Politics

PHL, Vietnam leaders to pursue enhanced ties in agriculture, maritime security

1 Mins read
OFFICE OF THE PRESS SECRETARY

THE LEADERS of the Philippines and Vietnam have agreed to enhance ties in agriculture and defense, particularly maritime security as both nations are claimants in the disputed South China Sea.  

President Ferdinand R. Marcos, Jr. and Vietnamese Prime Minister Pham Minh Chinh held a bilateral meeting Thursday on the sidelines of the Association of Southeast Asian Nations (ASEAN) Summit in Cambodia.   

“[They] have agreed to further strengthen their partnership as this will enhance the two countries’ relations across several areas such as defense, trade, investment, agriculture and maritime security,” Malacañang said in a press release.   

On the economy, Mr. Marcos noted the increased total trade between the two countries, which has hit almost $6 billion, the Palace said.    

“Still, there is a significant trade imbalance between the two nations, which Marcos hopes Vietnam will help address,” it added.   

The Philippine leader considers Vietnam — one of the top five rice exporting countries globally — as an important partner in food security as it accounts for 90% of the Philippines’ rice imports, it added.  

“In the past few years, we have seen the great success, the great economic success that Vietnam has enjoyed and with that even Filipino investors have started to go to Vietnam to be part of this development in your country, and since then our trade has increased,” Mr. Marcos said.   

The Philippines this year reestablished the Philippine Trade and Investment Center (PTIC) in Ho Chi Minh, the largest city in Vietnam.   

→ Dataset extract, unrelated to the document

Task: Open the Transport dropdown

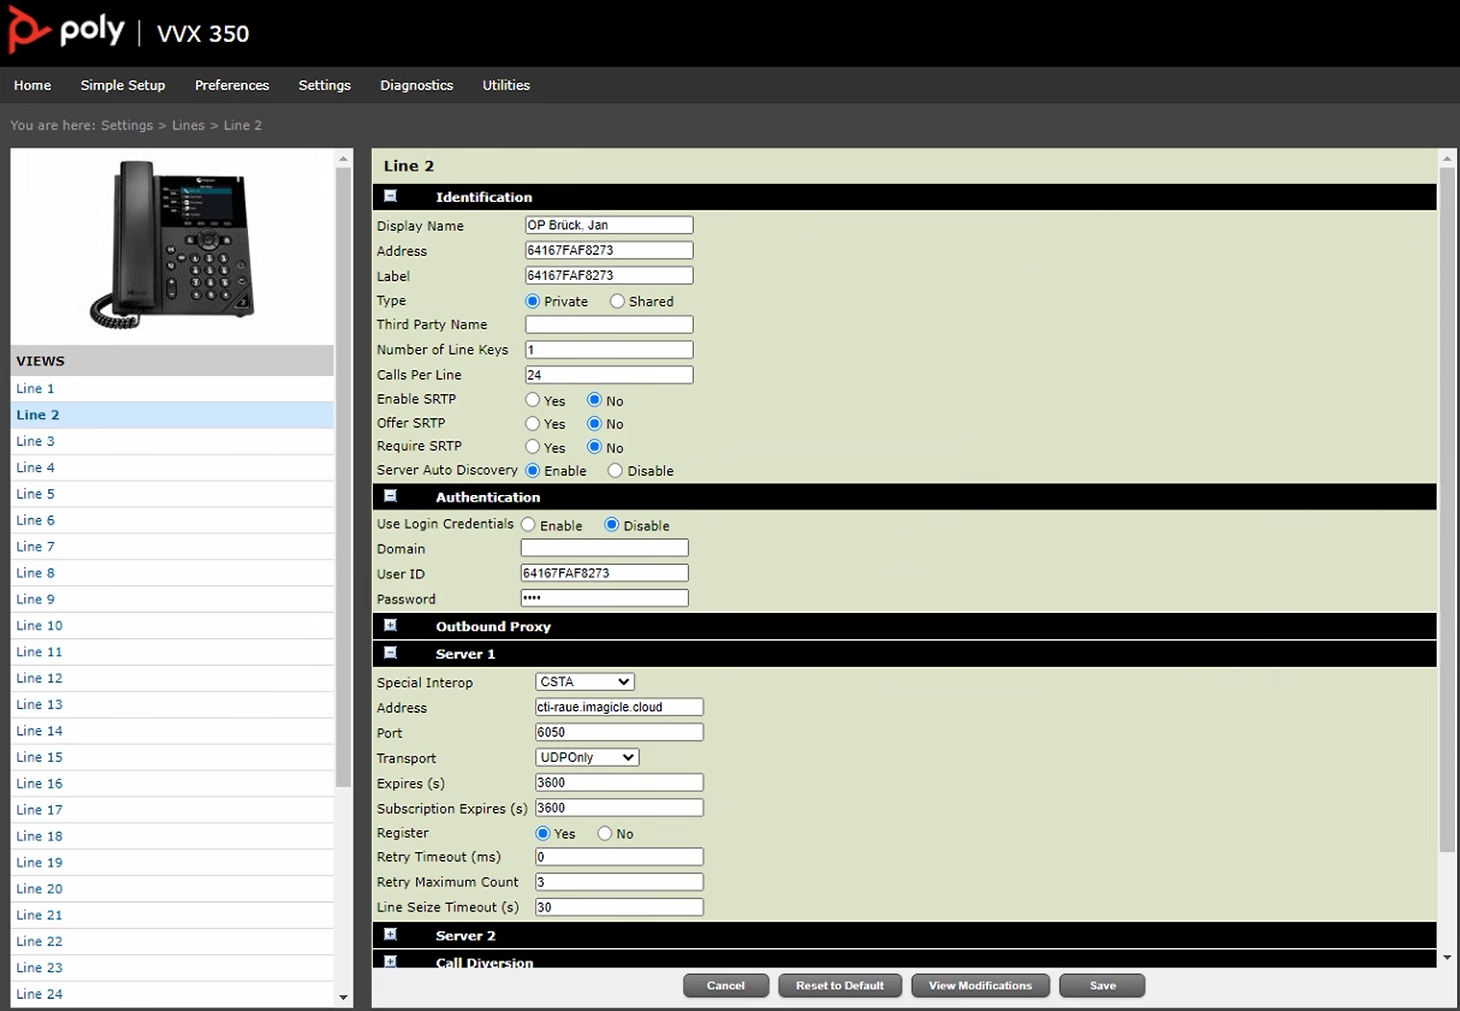Action: (x=587, y=757)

Meanwhile, Mr. Marcos raised the importance of intelligence and strategy exchanges between the Philippines and Vietnam “given the two nations’ shared maritime interests,” the Palace said.  

The Philippine leader also cited the rising tension in Taiwan, which is just 190 kilometers away from the northern islands of the Philippine archipelago, and the instability in Myanmar.   

The Philippines is considered as the oldest democracy in Southeast Asia.   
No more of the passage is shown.